International governments are already placing AI leadership at the centre of their geopolitical strategies. The UK’s Integrated Review in 2021 stated that “in the years ahead, the countries which establish a leading role in critical and emerging technologies will be at the forefront of global leadership”. But other countries are pulling ahead – the vast majority of recent generative AI advancements have been driven by a few Silicon Valley based AI labs with employees in the hundreds.

Generative AI will cause shocks to our labour market. Every wave of technological progress has generated fears, often unfounded, of rising unemployment. But this time the warnings should be heeded. For the first time technology looks set to automate cognitive functions and creativity, turning the traditional model of automating routine tasks on its head.

AI could cause superstar effects on steroids: Taylor Swift might profit from millions of personalised songs being created by AIs using her voice or a high flying corporate lawyer could scale her productivity with effectively unlimited interns at her fingertips. White collar jobs – like the paralegals or graphic designers who make up a disproportionate amount of the UK workforce, and in particular the London workforce – could be automated partly or wholly out of existence.
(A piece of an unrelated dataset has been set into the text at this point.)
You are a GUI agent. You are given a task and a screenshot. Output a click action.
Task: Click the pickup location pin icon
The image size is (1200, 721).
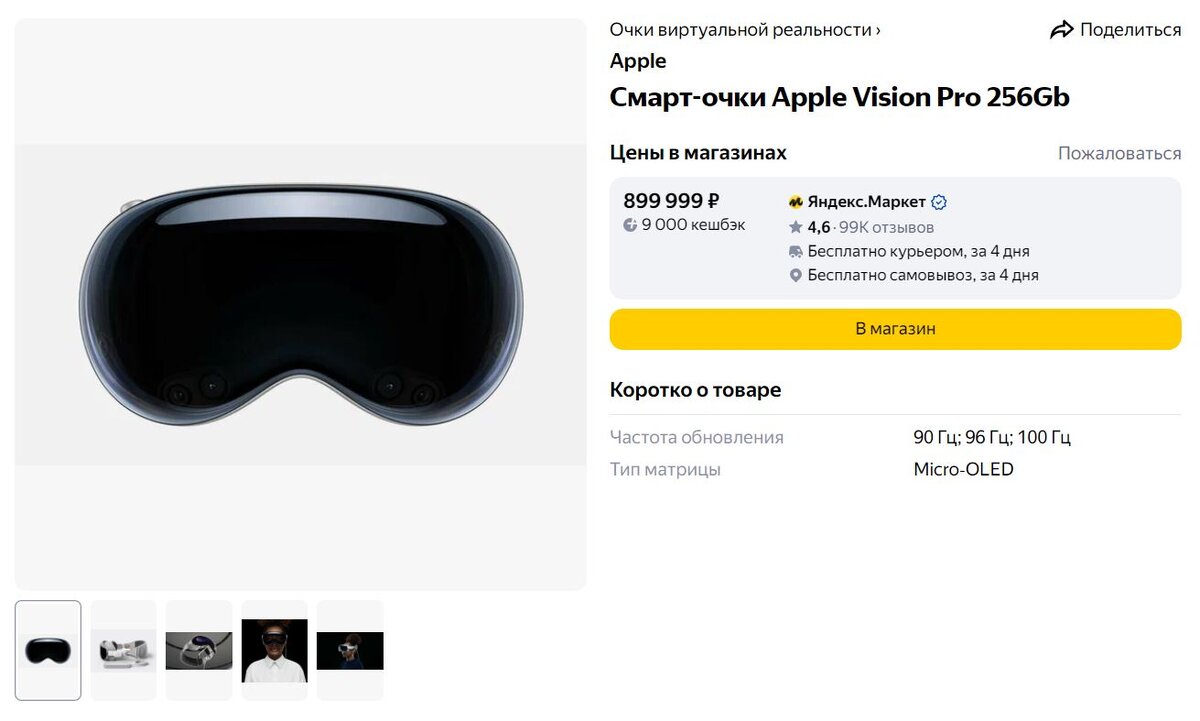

The UK may also face macroeconomic shocks. Just as China’s introduction to the global trading system in the 1990s brought downward pressure on inflation, generative AI will bring down cost curves and prices for services. There will also be implications for interest rates: downward pressure on prices may bring down short term interest rates, but much higher longer term interest rates may be needed if we move towards AGI. 
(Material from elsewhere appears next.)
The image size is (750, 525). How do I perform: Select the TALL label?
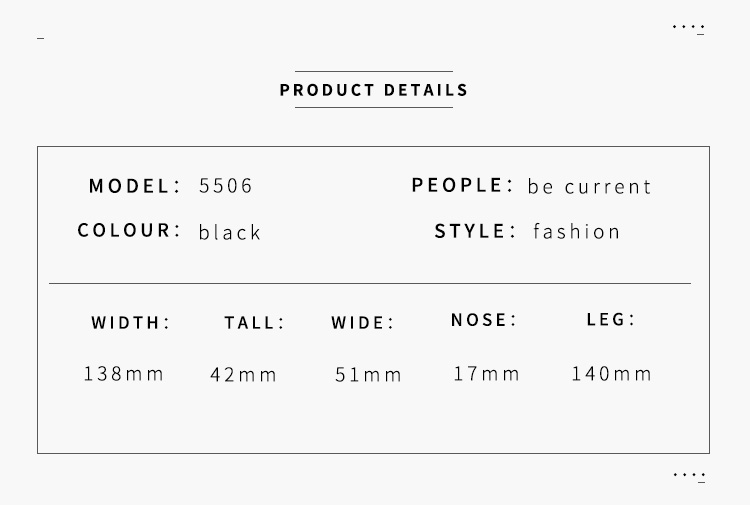point(254,322)
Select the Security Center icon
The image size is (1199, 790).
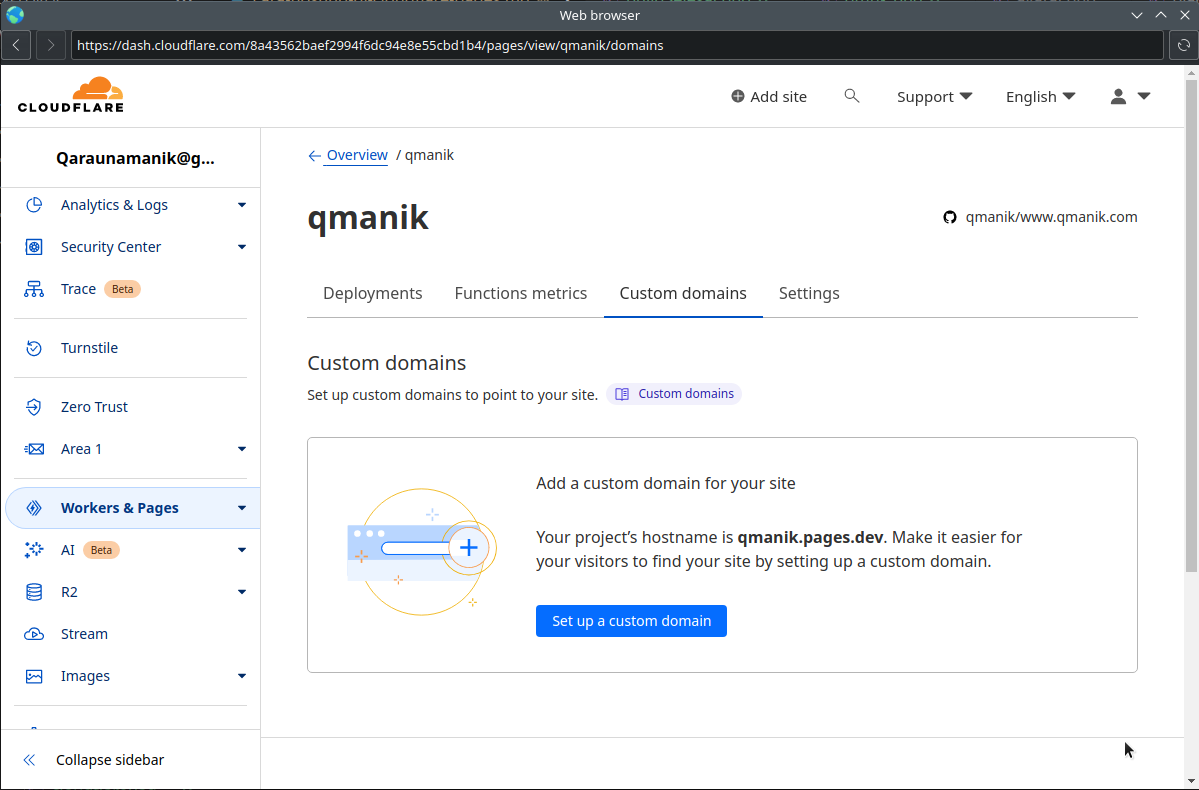pyautogui.click(x=33, y=246)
AI will create risks for our shared future. A recent letter signed by Elon Musk and Stuart Russell called for a six month pause in generative AI developments to address the issue of “alignment” – ensuring that AI systems act in accordance with human values and goals. In a recent survey of AI experts the median respondent estimated a 5% chance of AI posing an existential risk to humanity. 

Recommendations

These three areas – capitalising on the economic and geostrategic opportunity, managing the labour market and macroeconomic shocks, and navigating the risks around AI safety and alignment – should guide the UK policy debate. So what is to be done? 
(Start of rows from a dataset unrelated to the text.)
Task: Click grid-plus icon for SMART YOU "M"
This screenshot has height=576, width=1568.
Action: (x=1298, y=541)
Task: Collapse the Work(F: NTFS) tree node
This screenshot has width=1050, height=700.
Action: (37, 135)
  1. Capitalising on the economic and geostrategic opportunity of generative AI means making the UK the home of AI labs, researchers, and consumer-facing applications and encouraging adoption. Government should support the development of sovereign LLM capabilities – “GB GPT” – to ensure security of critical technology and support the diffusion of productivity benefits throughout the economy and public services. An AI fellowship programme should be launched to build expertise in the heart of government, alongside a bolstered incentive package to attract AI experts and entrepreneurs to the UK. And increased access to compute and a reformed IP regime can make the UK the best place to build and train models.
  2. Managing the labour market and macroeconomic shocks from AI will require early preparation for a potentially rapid transition. HM Treasury should prepare measures to shift the burden of tax from labour to capital in the medium term, and consider lessons from previous labour market disruptions such as globalisation in the 1990/2000s.
  3. Limiting AI safety risks requires the UK to take a bold leadership role internationally and pursuing multilateral solutions to AI safety should be one of the UK’s highest foreign policy goals. Solving AI alignment issues will become one of the most critical questions of our age and it is in humanity’s collective interest that we develop solutions. The Government should launch a UK Evaluations Framework, harnessing our academic and industry expertise to set standards the world will use. Regulators should monitor and better distribute compute access to support alignment research. And a single regulator should be created to ensure this work does not fall through the cracks – the Office for Foundational Models (OFFOM).